Je marche encore un peu dans ce cadre idyllique, et prépare mentalement la requête que je vais soumettre au grand patron. Je ne sais pas quel marché conclure avec lui, ni même si quelqu’un a déjà essayé de marchander sa retraite, mais je voudrais donner de l’avenir à l’emploi des séniors et reprendre le travail.
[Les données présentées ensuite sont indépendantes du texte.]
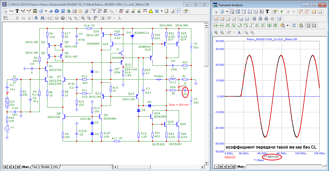The height and width of the screenshot is (171, 329).
Task: Expand the dropdown arrow beside the component panel icon
Action: (x=46, y=11)
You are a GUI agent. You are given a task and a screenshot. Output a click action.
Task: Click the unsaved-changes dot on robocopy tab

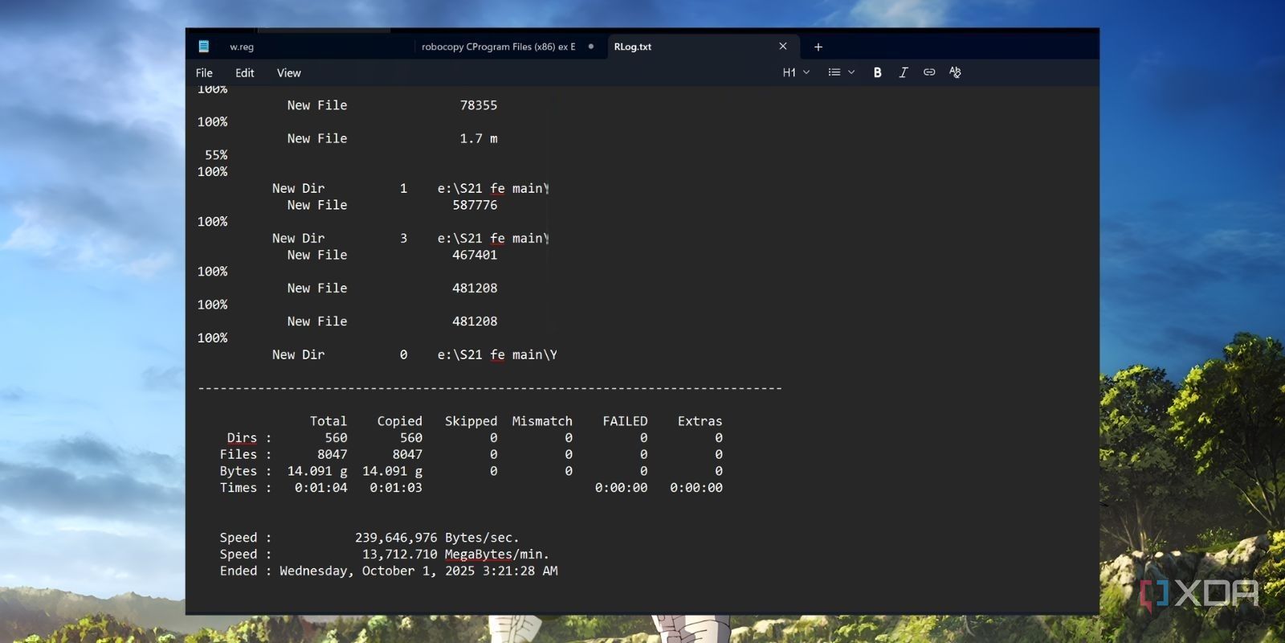591,47
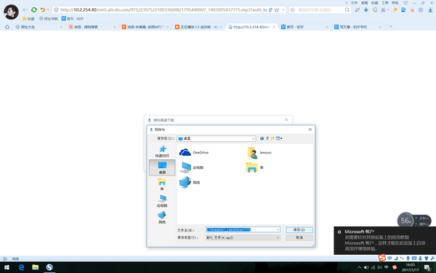
Task: Click the 取消 (Cancel) button
Action: 299,237
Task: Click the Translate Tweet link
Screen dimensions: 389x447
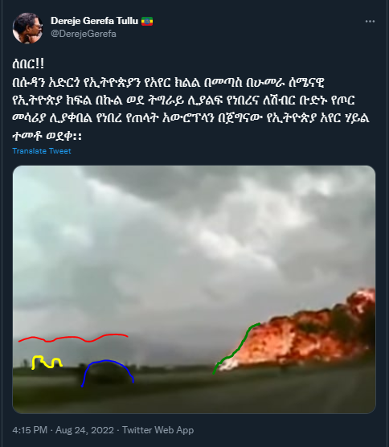Action: click(42, 151)
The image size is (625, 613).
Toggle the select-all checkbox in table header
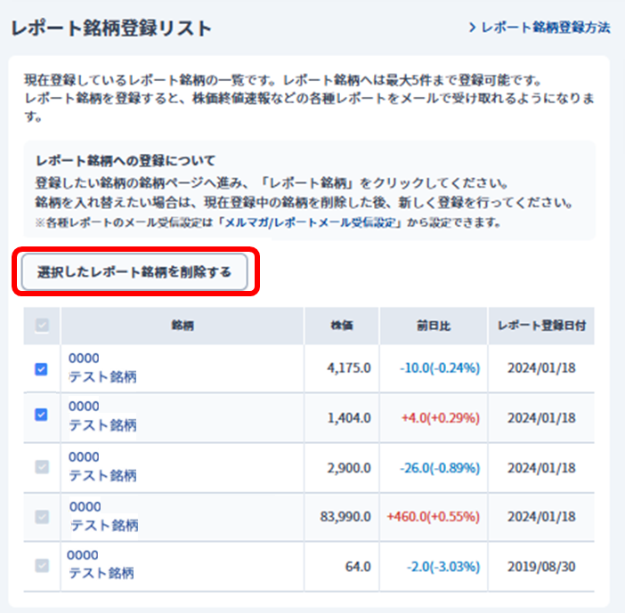coord(41,327)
Oui, certainement, c’est une idée qui devrait mériter réflexion, ce n’est pas comme si les anges connaissaient le chômage, et la concurrence ne nous laisse aucun répit en ce moment… Et en échange, s’il y tient, je pourrai renoncer à jamais à mon droit de vivre le reste de mon éternité dans la cité des anges…

Plus tard quand on sera grands

Je regarde par la fenêtre la pluie tomber dans la cour. Les enfants profitent de cette averse bienvenue au milieu du mois d’août et courent sous l’ondée. J’entends leurs jeux d’ici, comme si j’y étais. Un chat glacé, cette fois-ci. Je ne suis pas sûr qu’ils saisissent l’ironie, mais ça me fait sourire d’y avoir pensé. Des grands arrivent avec une vipère, pour faire peur aux petits et rire leurs copains. Celle-ci finira sûrement sous une pierre ou une pelle, à cause de la pluie ils ne pourront pas la brûler, comme la dernière.
J’observe encore un peu leurs jeux innocents puis retourne à mon bureau recopier mes lignes, encore et encore, jusqu’à me faire mal au poignet. De l’endroit où je suis installé, j’entends leurs rires, leurs cris comme si j’y étais. Mais je n’y suis pas. Je n’ai plus le droit d’y être, et de toute façon, ils ne veulent pas de moi. Ou bien je ne veux pas d’eux. Je ne sais plus.
Il parait que je suis trop grand, et de toute manière, depuis la dernière fois, je suis puni. Je me contente d’écouter ce qui se passe, de contempler à la dérobée les gamins qui sont de plus en plus jeunes au fur et à mesure que le temps passe. De temps en temps, j’entends leurs rêves, leurs histoires extraordinaires, ce qu’ils feront dans leur vie d’adulte, leur vie de grand.
Alors je me rappelle les miens. Je voulais être gangster, chirurgien, et puis, en grandissant, coiffeur, électricien…
Et maintenant…
Le verrou de ma chambre s’ouvre, je vais m’assoir sur mon lit, comme on me l’a appris. Le plateau repas arrive, j’attends que la porte se referme, et je vais manger.
Alors moi, quand je serai petit, je serai juste un enfant.